Speaking a given type of language is no substitute for music lessons, however. “Tonal language speakers had a boost in their abilities proportional to about half the boost that you would have on average if you had music lessons,” says Hilton, “but non-tonal language speakers were better at rhythm, and both melody and rhythm are important parts of music.”

There was variation in musical processing and ability between the different tonal languages and between the different non-tonal languages, but the authors say that more study would be needed to dig into these smaller-scale patterns. Likewise, more research would be needed to understand the mechanisms and developmental pathways behind these differences.

“One huge challenge for understanding how humans process the world is breaking down big topics like music or language into their components like pitch or beat or melody,” says senior author Elika Bergelson, a professor of psychology and neuroscientist at Duke University. “A second challenge is sampling large enough samples of participants that are diverse enough in their experiences to actually be able to draw confident conclusions. This work takes an important step in both of these directions.”

Abstract of the study:

Tonal languages differ from other languages in their use of pitch (tones) to distinguish words. Lifelong experience speaking and hearing tonal languages has been argued to shape auditory processing in ways that generalize beyond the perception of linguistic pitch to the perception of pitch in other domains like music. We conducted a meta-analysis of prior studies testing this idea, finding moderate evidence supporting it. But prior studies were limited by mostly small sample sizes representing a small number of languages and countries, making it challenging to disentangle the effects of linguistic experience from variability in music training, cultural differences, and other potential confounds. To address these issues, we used web-based citizen science to assess music perception skill on a global scale in 34,034 native speakers of 19 tonal languages (e.g., Mandarin, Yoruba). We compared their performance to 459,066 native speakers of other languages, including 6 pitch-accented (e.g., Japanese) and 29 non-tonal languages (e.g., Hungarian).

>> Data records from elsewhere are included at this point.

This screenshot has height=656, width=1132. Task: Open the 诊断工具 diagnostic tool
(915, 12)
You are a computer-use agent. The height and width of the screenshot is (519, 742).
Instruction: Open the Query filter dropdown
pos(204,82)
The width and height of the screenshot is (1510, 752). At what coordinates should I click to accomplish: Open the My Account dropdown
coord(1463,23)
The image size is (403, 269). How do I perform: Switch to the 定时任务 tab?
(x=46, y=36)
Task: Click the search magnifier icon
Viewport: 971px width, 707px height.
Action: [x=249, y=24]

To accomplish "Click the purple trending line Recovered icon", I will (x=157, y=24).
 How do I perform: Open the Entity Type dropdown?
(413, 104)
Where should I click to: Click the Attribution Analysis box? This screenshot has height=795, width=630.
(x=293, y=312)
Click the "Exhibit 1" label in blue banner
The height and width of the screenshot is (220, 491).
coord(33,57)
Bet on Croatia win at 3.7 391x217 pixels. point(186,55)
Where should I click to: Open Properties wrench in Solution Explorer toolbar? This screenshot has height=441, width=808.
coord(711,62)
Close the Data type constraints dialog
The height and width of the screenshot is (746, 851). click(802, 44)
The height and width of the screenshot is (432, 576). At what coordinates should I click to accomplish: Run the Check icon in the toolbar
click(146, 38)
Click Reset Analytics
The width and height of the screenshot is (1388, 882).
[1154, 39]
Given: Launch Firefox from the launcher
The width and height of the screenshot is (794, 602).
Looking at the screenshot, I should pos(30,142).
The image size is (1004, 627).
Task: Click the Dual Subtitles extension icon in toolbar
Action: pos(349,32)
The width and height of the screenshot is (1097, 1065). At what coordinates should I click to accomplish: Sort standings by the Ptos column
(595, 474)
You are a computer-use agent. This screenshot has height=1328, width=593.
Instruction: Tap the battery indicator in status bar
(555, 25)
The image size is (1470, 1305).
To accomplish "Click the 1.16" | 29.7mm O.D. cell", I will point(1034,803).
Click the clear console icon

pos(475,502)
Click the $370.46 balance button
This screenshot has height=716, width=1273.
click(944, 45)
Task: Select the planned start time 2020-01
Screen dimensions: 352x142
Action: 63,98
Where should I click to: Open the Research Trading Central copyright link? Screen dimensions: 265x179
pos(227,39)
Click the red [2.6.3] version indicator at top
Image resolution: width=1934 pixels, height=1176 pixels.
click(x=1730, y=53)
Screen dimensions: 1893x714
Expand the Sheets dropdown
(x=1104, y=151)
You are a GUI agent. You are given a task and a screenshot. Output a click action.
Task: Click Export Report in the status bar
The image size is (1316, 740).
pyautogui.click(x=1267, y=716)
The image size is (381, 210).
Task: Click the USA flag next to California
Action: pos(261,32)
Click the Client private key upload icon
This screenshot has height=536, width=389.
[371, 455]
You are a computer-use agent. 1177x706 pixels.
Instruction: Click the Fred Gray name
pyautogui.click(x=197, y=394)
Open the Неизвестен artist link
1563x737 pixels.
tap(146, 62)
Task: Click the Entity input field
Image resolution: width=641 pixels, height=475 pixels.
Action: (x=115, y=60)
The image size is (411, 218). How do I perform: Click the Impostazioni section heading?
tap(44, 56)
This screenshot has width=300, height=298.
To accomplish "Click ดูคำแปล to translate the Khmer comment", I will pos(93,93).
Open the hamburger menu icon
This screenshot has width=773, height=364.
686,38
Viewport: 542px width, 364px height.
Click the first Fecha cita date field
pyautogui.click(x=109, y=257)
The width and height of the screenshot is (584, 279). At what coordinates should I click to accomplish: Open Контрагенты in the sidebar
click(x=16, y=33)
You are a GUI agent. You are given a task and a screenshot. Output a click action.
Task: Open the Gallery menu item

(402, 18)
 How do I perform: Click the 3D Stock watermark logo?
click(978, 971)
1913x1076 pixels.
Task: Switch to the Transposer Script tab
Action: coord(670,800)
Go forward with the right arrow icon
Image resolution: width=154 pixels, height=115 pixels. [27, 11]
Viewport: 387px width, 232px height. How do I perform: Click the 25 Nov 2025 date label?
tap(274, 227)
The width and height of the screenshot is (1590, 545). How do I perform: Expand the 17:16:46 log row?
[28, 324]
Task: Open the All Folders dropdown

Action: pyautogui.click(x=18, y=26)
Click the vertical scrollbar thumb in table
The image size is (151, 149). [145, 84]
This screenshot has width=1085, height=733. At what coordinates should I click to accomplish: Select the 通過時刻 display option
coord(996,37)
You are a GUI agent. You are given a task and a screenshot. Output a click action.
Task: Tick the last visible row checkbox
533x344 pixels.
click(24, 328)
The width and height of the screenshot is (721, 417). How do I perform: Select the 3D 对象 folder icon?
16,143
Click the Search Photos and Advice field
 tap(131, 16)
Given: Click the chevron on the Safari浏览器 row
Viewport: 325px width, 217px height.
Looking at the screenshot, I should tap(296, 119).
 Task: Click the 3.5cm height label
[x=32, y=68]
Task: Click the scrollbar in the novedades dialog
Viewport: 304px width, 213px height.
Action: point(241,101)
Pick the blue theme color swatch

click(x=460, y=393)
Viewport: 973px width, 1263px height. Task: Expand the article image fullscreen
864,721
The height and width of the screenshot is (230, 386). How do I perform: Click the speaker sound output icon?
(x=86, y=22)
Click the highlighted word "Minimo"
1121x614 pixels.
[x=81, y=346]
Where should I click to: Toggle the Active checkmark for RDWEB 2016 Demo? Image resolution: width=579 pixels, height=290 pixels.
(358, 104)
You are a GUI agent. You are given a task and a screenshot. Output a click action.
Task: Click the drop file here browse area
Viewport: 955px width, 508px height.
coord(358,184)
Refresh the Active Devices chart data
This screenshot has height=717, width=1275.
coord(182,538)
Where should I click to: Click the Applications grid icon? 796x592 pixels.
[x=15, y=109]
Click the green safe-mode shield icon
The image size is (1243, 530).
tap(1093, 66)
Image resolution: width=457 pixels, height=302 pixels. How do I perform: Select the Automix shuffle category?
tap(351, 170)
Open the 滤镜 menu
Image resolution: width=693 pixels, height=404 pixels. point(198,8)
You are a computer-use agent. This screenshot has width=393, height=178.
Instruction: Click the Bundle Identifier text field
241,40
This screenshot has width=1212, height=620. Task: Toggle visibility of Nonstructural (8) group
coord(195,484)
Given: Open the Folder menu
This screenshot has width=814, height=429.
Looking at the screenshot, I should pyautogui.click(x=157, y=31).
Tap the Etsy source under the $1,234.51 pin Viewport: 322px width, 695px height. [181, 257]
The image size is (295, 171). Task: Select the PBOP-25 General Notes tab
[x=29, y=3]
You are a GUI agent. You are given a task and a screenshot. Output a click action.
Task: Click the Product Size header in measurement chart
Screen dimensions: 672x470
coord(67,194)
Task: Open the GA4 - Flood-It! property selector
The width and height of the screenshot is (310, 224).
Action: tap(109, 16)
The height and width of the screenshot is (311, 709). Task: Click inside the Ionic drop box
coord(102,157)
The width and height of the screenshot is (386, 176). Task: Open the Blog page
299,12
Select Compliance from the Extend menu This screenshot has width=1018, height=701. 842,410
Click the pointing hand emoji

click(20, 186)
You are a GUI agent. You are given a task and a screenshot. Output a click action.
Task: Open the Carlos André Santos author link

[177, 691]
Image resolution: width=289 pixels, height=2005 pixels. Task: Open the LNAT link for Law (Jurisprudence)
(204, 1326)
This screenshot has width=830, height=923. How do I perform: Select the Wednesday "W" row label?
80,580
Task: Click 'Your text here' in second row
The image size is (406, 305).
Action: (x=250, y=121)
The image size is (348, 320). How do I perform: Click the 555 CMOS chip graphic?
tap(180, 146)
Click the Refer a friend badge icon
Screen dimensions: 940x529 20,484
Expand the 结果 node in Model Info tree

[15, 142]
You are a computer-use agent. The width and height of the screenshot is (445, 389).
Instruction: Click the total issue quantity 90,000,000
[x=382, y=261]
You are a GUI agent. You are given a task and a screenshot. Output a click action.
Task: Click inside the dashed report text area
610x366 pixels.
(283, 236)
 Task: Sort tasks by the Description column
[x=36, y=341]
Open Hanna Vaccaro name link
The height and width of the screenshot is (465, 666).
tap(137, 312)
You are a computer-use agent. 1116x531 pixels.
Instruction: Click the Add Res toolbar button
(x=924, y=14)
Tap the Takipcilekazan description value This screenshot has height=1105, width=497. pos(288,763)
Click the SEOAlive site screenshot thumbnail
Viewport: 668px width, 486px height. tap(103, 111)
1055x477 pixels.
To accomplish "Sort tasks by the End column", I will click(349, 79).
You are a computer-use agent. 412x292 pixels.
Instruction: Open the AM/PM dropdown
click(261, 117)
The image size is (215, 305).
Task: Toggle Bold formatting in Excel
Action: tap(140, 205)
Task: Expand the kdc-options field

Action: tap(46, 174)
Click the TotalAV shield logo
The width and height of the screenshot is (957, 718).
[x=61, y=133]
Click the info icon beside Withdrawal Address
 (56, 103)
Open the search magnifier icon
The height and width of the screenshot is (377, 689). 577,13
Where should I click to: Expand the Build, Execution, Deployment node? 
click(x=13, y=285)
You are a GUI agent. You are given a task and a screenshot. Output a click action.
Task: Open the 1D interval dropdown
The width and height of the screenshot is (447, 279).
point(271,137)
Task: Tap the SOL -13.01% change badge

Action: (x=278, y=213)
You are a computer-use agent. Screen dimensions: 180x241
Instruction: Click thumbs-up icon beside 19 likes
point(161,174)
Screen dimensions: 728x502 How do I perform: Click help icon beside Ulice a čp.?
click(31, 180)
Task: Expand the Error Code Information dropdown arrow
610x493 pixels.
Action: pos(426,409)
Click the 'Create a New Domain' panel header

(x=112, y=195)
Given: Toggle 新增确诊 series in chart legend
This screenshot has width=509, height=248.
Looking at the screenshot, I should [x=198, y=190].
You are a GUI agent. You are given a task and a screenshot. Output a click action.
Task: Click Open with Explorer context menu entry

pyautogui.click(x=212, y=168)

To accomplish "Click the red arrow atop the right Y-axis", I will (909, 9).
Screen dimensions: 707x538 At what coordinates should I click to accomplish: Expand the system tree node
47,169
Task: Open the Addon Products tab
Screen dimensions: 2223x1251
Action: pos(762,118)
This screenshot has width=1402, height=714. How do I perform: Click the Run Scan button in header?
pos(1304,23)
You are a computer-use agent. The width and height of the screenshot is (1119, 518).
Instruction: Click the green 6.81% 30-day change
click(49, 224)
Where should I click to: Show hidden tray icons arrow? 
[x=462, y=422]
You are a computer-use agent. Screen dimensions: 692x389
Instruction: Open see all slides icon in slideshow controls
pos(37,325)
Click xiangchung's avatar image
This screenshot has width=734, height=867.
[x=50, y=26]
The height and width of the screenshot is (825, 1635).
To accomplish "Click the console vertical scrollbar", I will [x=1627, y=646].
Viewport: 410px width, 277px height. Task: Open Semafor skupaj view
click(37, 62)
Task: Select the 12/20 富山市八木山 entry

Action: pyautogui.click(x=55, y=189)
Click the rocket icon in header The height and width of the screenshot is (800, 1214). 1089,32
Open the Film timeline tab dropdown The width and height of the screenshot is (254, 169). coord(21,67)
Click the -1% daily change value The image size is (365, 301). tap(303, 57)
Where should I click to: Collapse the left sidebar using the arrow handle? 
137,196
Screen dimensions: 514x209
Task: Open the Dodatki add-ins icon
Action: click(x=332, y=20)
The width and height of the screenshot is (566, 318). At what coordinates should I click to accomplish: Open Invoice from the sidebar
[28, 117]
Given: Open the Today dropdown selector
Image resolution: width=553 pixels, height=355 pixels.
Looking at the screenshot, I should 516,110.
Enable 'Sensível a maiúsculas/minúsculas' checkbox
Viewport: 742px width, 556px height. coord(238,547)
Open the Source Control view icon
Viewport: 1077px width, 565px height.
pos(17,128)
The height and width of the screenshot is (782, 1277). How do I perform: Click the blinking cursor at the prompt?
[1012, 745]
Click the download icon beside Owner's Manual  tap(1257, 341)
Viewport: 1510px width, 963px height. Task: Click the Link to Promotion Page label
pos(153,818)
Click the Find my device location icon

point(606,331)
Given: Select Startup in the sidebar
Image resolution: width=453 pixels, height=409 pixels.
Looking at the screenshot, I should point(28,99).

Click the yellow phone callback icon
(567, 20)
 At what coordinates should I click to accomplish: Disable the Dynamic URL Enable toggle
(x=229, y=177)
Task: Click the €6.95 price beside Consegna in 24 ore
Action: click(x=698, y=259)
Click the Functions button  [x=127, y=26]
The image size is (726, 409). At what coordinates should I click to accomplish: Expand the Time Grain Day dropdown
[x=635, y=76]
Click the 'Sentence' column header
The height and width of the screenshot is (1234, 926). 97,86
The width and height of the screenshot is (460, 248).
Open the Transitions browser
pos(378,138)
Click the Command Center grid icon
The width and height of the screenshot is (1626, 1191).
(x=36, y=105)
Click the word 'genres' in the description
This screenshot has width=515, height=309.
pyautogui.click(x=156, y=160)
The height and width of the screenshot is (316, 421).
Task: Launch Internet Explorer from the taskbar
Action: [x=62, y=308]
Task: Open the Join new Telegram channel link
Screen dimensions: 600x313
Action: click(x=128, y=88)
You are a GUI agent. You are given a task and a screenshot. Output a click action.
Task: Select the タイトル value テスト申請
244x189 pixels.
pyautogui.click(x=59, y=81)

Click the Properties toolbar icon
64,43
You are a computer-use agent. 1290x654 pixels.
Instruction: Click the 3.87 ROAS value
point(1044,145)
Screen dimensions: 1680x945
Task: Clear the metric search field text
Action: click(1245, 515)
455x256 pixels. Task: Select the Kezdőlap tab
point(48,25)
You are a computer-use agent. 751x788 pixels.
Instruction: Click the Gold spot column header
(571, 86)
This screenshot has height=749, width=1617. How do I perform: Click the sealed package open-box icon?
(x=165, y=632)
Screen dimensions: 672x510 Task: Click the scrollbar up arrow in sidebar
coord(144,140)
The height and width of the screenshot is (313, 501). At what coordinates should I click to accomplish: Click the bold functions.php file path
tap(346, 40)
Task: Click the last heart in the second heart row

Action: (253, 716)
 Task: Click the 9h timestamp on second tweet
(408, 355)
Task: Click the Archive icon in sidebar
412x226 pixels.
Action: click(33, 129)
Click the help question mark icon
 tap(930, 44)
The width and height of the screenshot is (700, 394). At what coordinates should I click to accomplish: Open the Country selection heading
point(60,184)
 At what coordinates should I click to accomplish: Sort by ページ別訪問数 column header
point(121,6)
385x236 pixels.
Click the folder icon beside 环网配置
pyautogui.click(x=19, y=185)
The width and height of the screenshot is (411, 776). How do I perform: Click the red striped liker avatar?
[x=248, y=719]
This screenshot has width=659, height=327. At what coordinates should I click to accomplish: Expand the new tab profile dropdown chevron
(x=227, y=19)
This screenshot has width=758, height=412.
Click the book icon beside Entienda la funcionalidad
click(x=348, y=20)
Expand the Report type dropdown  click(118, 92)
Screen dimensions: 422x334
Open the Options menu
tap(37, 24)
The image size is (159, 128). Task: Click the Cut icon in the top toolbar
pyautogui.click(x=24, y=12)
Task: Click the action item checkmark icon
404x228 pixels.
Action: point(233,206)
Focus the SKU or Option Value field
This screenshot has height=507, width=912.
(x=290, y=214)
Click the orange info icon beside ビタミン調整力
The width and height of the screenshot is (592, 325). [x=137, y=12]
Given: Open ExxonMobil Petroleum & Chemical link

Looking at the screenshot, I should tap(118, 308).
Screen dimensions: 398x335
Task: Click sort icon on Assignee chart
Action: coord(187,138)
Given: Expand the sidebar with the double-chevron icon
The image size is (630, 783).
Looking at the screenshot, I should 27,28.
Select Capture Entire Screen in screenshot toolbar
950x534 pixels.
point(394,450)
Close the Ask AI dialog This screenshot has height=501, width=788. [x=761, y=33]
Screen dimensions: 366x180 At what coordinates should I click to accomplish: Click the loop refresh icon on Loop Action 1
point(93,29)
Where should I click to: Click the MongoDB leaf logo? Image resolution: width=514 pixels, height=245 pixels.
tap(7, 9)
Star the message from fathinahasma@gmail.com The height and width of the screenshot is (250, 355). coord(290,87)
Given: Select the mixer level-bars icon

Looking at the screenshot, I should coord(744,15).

Whether or not participants had taken music lessons, native speakers of all 19 tonal languages had an improved ability to discriminate musical melodies on average, relative to speakers of non-tonal languages. But this improvement came with a trade-off: tonal language speakers were also worse at processing the musical beat. The results, which held across native speakers of many diverse languages and were robust to geographic and demographic variation, demonstrate that linguistic experience shapes music perception, with implications for relations between music, language, and culture in the human mind.